It is imperative for power companies that generate electricity using nuclear fuels perform routine testing on their facilities. Testing helps identify potential weaknesses or structural deficiencies early so that companies can address them before excessive downtime or loss of power generation capabilities occur. In no small measure, testing also ensures the safety of employees.
Assessing the integrity of concrete structures located on-site at nuclear facilities is critical to safe operation. Even more so when these structures are located in nuclear containment areas. However, taking a plant out of production by invasively testing concrete structures that provide containment isn’t practical because it requires the physical destruction of structures to locate a problem before any corrective actions can be taken.

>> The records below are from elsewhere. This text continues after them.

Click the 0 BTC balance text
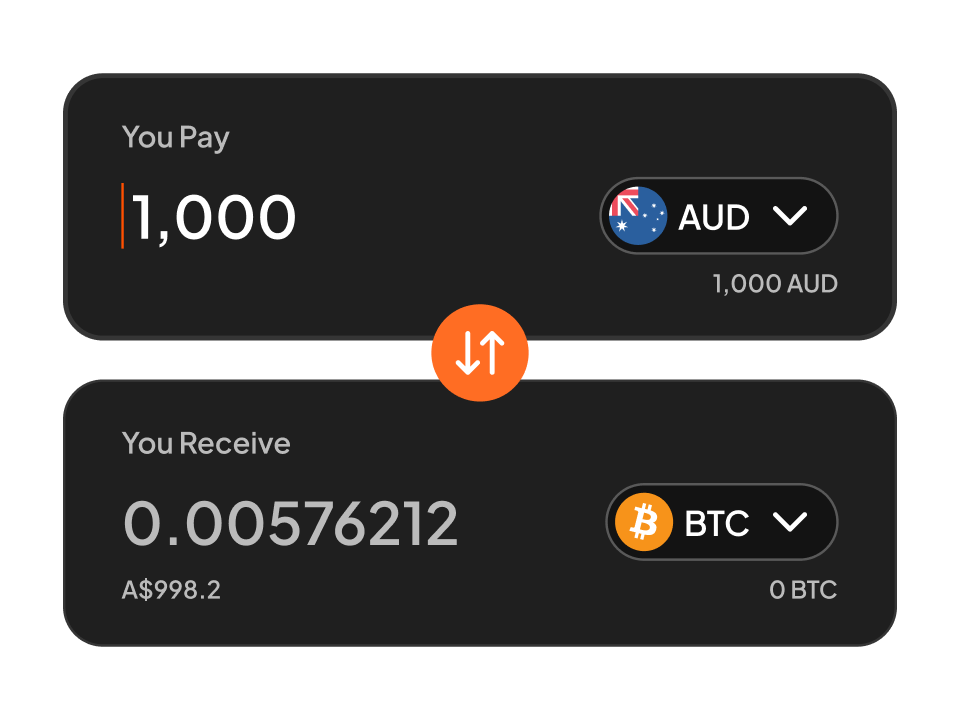The width and height of the screenshot is (960, 720). click(x=802, y=590)
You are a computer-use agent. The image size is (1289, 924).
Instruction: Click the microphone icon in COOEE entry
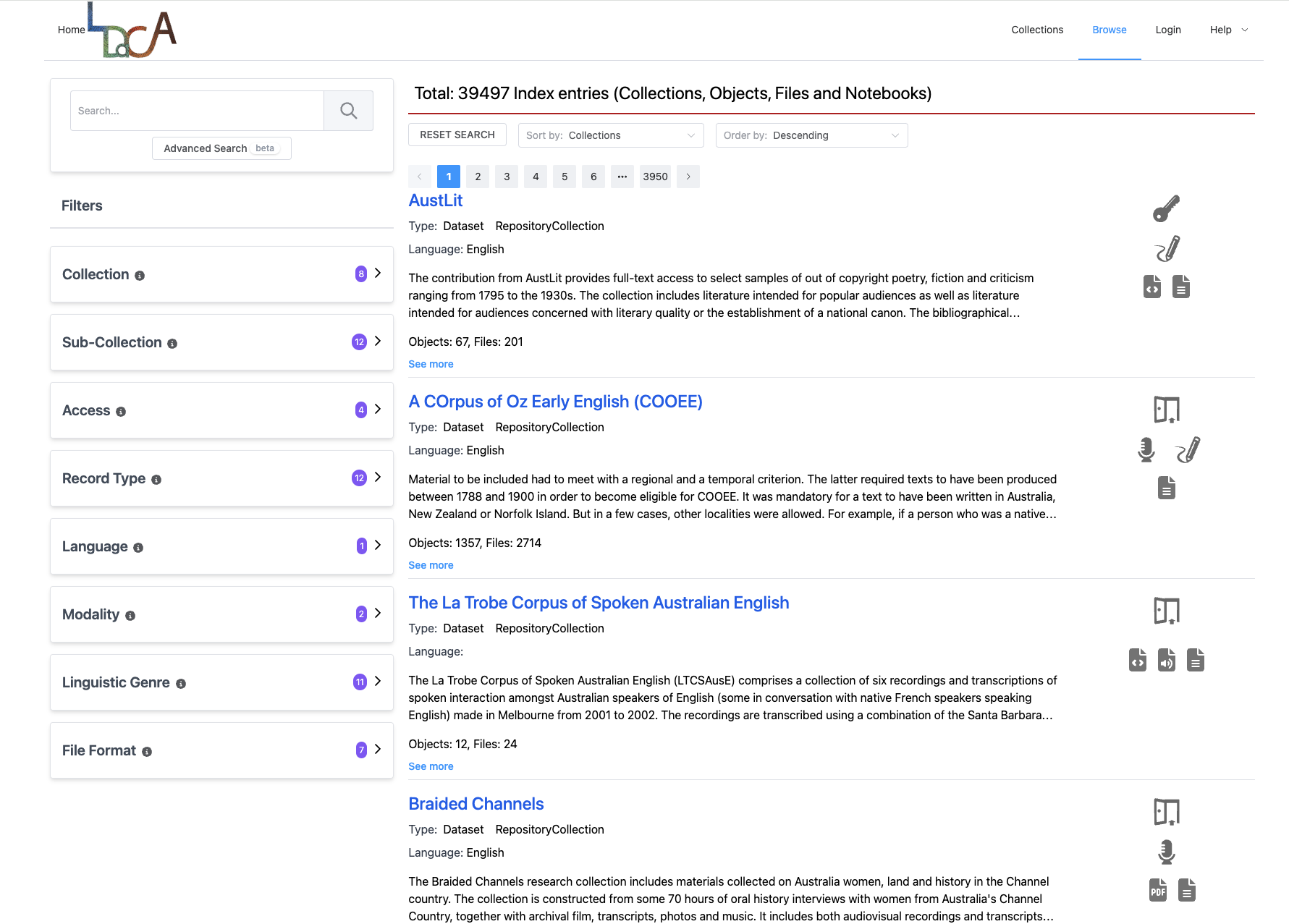[x=1146, y=450]
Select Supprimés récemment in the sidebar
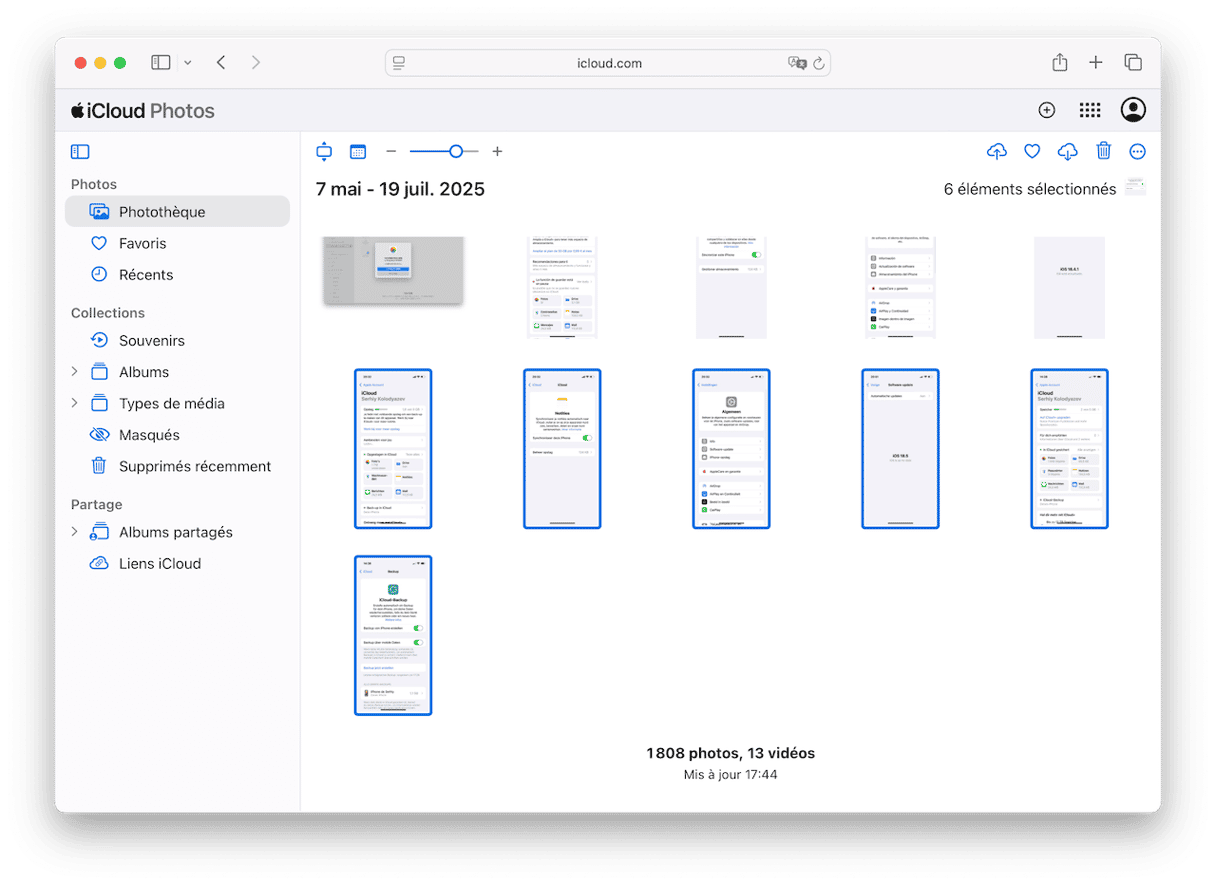Image resolution: width=1216 pixels, height=885 pixels. [x=194, y=466]
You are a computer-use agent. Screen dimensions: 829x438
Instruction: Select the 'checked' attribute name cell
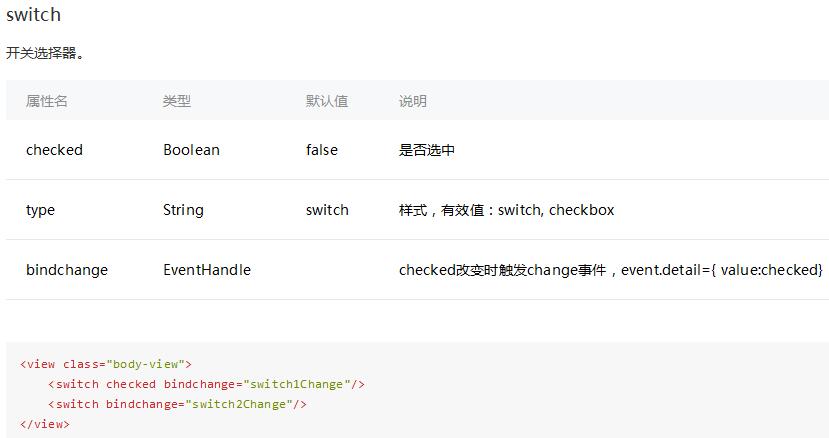tap(54, 150)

Non-destructive testing (NDT) methods are playing an increasingly important role in the power generation industry. NDT services are not only used during the construction phase of a plant, but they are also vital to maintenance and safety. As more advanced testing methods are developed, NDT procedures are becoming more precise. This means being able to locate structural defects more accurately, and in a more efficient and timely manner.
Nuclear power plants have been in operation for about 50 years. Non-destructive testing techniques have become the primary method for operators to minimize plant downtime and promote enhanced performance of production assets.

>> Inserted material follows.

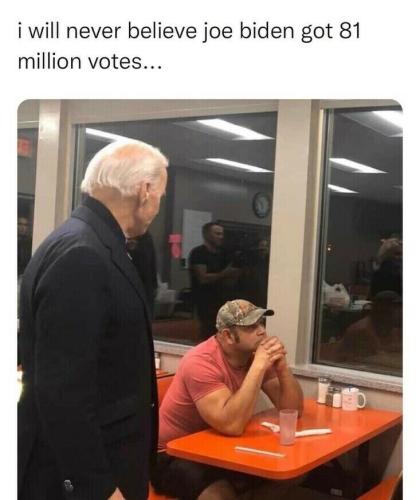Click the reflected ceiling light in the window

(x=233, y=129)
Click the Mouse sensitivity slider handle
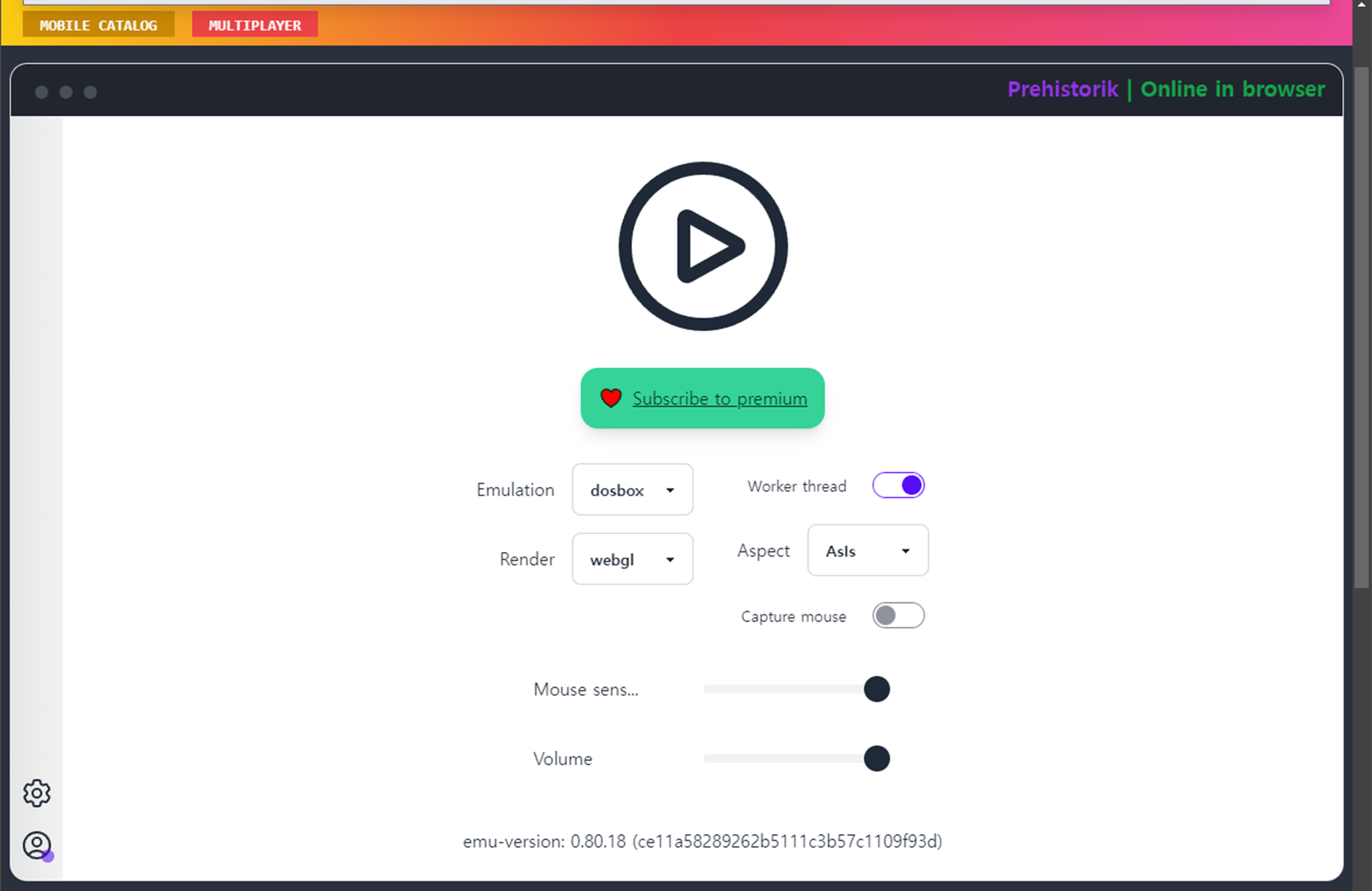Image resolution: width=1372 pixels, height=891 pixels. (877, 689)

NDT techniques that evaluate the structural integrity of concrete have been used in other civil engineering cases, such as testing of roads and bridges. But in recent years, these non-invasive methods have become more common on nuclear facilities.
In 2013 the German Federal Institute for Materials Research and Testing issued a report about non-destructive testing and examined techniques that could be used on concrete structures in nuclear power plants. The report broke down the various situations in which non-destructive testing could be used. Researchers used such techniques to:
- Locate tendon ducts and determine the condition of the grout materials. Radiography, ultrasonic and active thermography have shown good results in such cases.

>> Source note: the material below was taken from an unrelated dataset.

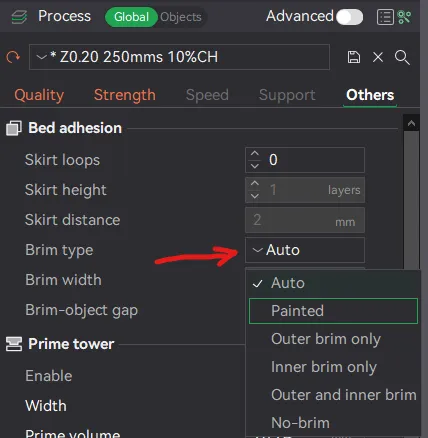
Task: Click the Process layers icon
Action: pyautogui.click(x=19, y=17)
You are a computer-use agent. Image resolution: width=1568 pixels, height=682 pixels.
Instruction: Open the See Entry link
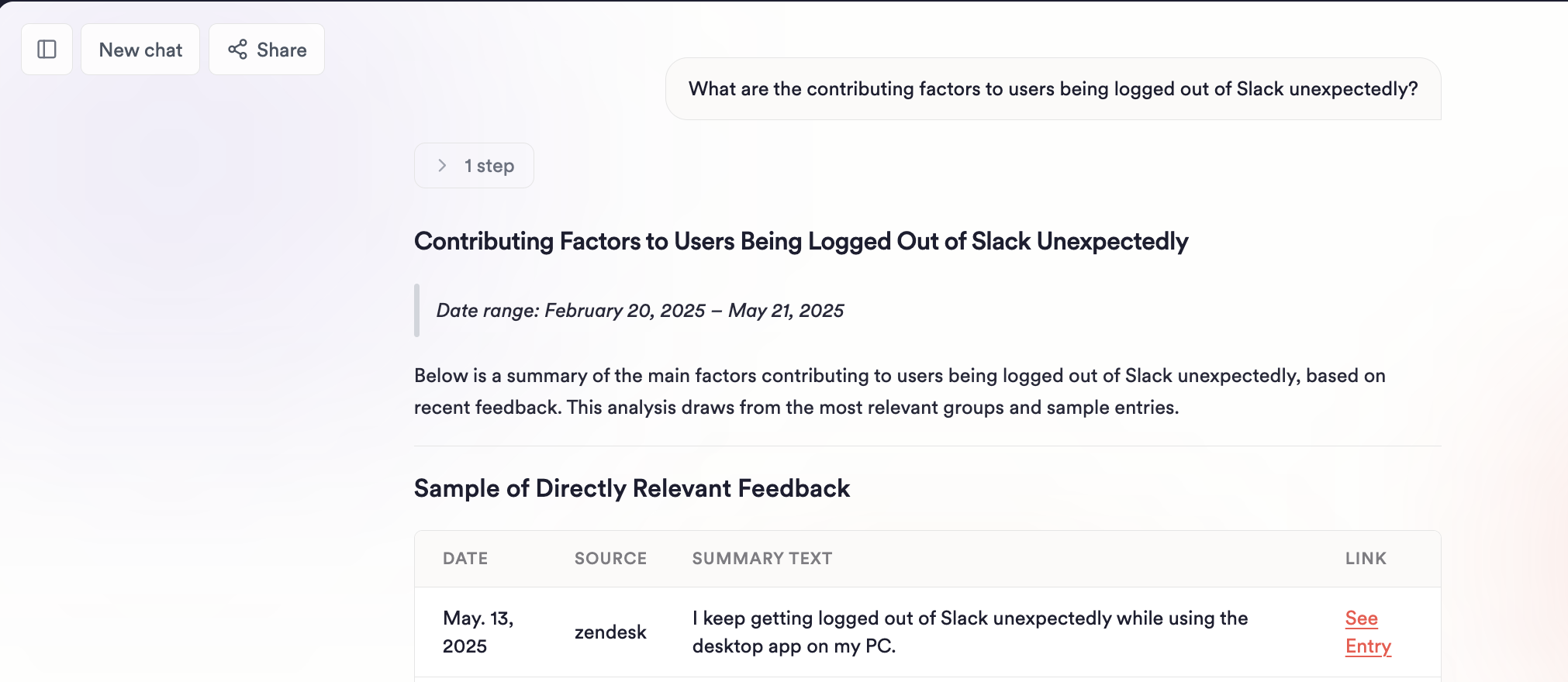click(x=1367, y=632)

- Detect inclusions of different materials or voids adjacent to the concrete side of the containment liner. The methods used to detect cracking, voids, delamination and honeycombing are also used here.
- Detect cracking, voids, delamination and honeycombing in concrete structures. Ultrasonic methods, impact echo, ground-penetrating radar, acoustic emission and fiber-optic sensors are used to complete these tests. Pattern recognition using a camera is also used.
- Location of steel reinforcement in concrete and determine its cover depth. Magnetic, ultrasonic and inductive methods are often used in this case. A combination of radar and magnetic methods were found to be effective for determining cover depth.
- Identify corrosion on the concrete side of the containment liner. Electrochemical methods have been used most often in these instances.
Non-destructive testing technologies are an effective and accurate means for determining if certain asset components are at risk for structural flaws. Because concrete is a durable material and can survive decades before any kind of deterioration occurs, precise and performance-enhancing testing is a valuable tool for plant operators and maintenance.